_Assignment:_
Your copy of the listing should be exact and should contain no pictures.

_The input:_

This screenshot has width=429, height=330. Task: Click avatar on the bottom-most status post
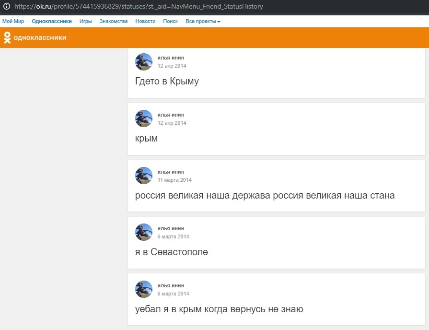144,289
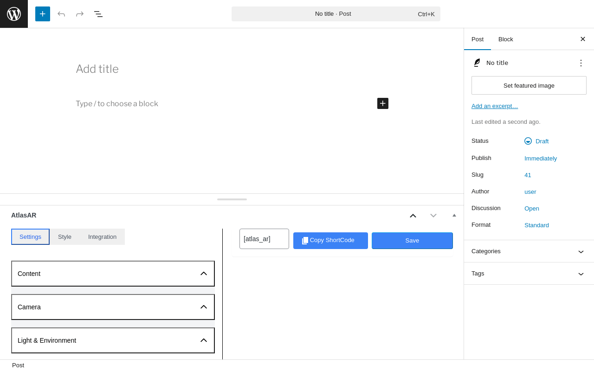Switch to the Block sidebar tab
594x371 pixels.
506,39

_Result below:_
This screenshot has width=429, height=330. Task: Click avatar on the bottom-most status post
144,289
Switch to the Block sidebar tab
594x371 pixels.
506,39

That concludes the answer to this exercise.